Open canavs work, where unstitched canvas is visible, requires the stitcher to take extra care to hide travel threads.
When I see a piece that has this mistake, a glaring, obvious mistake in the midst of an otherwise well stitched piece I just cringe. Why did the stitcher do this?
The arrows point out travel threads in this Milanese Pinwheel stitch and mar the beauty of this stitch. Why is the travel thread only visible for the pink thread?
Perhaps the variegated thread was stitched first (which it should be because it is lighter in color and if pink thread was pulled under the lighter thread it would be seen from the front) with all stitches going down into the center hole, which allows the stitcher to pivot to the next stitching area and hide the travel thread.
How are the pink stitches executed?
|Probable Stitch Execution|
I can’t be completely sure, but this is how I think it is stitched, with the arrows showing the stitch direction. This leads me to think, Be Consistent!
|Probable Stitch Execution of All Stitches|
All stitches for each Milanese should be executed in the same direction. All long threads going down into the center hole, which again, allows for a correct pivot to the next Milanese stitch.

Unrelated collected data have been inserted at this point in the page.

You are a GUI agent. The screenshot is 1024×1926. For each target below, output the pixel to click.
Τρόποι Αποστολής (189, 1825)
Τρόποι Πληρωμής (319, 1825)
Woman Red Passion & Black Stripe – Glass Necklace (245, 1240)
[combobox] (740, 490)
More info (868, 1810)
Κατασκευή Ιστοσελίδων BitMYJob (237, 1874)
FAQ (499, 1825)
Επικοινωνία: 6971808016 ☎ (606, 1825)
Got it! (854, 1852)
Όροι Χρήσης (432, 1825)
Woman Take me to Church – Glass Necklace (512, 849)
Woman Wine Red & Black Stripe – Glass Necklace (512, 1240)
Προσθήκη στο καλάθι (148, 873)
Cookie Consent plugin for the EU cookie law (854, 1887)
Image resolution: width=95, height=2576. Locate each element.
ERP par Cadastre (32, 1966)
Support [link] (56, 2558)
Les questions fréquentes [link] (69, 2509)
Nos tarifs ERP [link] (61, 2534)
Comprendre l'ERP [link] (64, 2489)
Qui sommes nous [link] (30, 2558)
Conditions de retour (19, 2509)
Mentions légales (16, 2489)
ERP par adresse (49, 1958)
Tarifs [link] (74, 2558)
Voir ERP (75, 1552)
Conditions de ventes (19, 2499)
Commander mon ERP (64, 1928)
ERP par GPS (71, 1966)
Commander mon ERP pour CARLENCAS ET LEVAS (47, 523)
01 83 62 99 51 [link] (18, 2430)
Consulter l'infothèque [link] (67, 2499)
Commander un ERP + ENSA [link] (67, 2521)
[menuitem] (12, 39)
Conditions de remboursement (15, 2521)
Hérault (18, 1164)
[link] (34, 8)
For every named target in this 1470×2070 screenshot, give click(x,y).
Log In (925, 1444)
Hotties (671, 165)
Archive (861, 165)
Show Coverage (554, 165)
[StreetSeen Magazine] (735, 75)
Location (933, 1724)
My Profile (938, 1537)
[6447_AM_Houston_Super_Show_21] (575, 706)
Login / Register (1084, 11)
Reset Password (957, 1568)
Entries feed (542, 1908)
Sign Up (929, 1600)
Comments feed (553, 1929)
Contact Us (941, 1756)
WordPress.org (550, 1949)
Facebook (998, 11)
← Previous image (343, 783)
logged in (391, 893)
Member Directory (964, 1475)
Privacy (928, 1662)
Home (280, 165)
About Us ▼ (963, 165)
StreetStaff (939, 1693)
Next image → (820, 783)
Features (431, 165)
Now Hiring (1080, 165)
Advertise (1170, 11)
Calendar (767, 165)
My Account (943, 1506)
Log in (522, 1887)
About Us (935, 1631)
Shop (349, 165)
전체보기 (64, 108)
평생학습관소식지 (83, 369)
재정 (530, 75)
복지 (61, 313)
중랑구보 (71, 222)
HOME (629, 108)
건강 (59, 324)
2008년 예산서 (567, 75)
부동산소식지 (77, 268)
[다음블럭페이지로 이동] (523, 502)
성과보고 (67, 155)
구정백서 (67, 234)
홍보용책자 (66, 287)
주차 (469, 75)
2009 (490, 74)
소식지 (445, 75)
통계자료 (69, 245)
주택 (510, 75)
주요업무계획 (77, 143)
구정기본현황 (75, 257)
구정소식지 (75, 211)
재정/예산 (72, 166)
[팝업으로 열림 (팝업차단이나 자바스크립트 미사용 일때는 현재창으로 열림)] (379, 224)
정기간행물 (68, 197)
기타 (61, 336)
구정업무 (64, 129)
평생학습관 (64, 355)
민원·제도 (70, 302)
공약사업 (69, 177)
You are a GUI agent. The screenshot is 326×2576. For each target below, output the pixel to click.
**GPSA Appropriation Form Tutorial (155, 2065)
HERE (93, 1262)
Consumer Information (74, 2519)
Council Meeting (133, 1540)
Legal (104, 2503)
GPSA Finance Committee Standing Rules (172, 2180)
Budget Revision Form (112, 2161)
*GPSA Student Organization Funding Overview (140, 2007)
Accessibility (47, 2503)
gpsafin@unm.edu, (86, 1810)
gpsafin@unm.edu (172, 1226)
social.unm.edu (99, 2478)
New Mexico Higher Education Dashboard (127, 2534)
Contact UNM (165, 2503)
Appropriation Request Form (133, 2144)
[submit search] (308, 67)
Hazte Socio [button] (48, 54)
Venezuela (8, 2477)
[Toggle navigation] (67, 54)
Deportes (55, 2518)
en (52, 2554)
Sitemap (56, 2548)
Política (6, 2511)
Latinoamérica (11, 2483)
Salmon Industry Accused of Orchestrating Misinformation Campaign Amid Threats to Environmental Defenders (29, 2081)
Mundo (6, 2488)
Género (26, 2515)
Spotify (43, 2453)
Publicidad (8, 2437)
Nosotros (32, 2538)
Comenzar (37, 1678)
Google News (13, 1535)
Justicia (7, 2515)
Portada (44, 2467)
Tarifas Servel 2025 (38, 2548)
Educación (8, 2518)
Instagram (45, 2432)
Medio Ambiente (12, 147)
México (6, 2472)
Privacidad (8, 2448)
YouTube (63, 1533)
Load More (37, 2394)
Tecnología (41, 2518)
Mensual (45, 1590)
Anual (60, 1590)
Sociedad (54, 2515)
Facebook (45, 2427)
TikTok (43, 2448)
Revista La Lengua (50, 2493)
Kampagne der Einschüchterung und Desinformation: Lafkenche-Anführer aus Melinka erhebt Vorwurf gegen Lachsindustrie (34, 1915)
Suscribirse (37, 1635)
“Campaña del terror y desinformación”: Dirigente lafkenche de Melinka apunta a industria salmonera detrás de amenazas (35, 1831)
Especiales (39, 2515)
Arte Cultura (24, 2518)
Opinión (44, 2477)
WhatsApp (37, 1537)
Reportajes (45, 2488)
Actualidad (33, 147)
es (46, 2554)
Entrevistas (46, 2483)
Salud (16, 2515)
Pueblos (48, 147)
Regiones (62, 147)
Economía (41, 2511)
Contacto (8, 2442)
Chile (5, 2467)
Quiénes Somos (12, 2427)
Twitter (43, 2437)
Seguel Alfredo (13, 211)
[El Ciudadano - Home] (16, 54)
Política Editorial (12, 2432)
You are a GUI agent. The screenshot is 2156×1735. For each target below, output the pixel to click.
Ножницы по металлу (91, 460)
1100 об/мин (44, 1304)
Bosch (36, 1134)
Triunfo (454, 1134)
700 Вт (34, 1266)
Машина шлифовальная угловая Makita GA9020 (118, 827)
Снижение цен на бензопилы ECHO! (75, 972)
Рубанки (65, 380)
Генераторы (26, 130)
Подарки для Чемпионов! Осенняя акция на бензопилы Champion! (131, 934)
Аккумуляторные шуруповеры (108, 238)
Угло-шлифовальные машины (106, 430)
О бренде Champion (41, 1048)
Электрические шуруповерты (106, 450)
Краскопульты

If you must change the stitch direction - and it really should be for a very good reason, then placing a tacking stitch underneath the pink thread, between Milanese Stitch units, is essential to hide the travel threads. You may have to push the pink thread aside to access the canvas holes to take this tacking stitch. Here is where the tacking stitches should be taken:
|Where to Place Tacking Stitches|
Each of the black lines indicate where a tacking stitch should be placed under the pink stitches. Pink is much darker than the light variegated thread, so tacking stitches need to be made under the pink thread. Place the stitches below where the variegated stitches cover the canvas, so that when the thread is pivoted to take it to the next Milanese Stitch area, the travel thread will lie behind the variegated thread.
One of these two simple steps - maintain a consistent stitch direction with all long stitches going down into the center hole or place a tacking stitch - will easily fix this problem.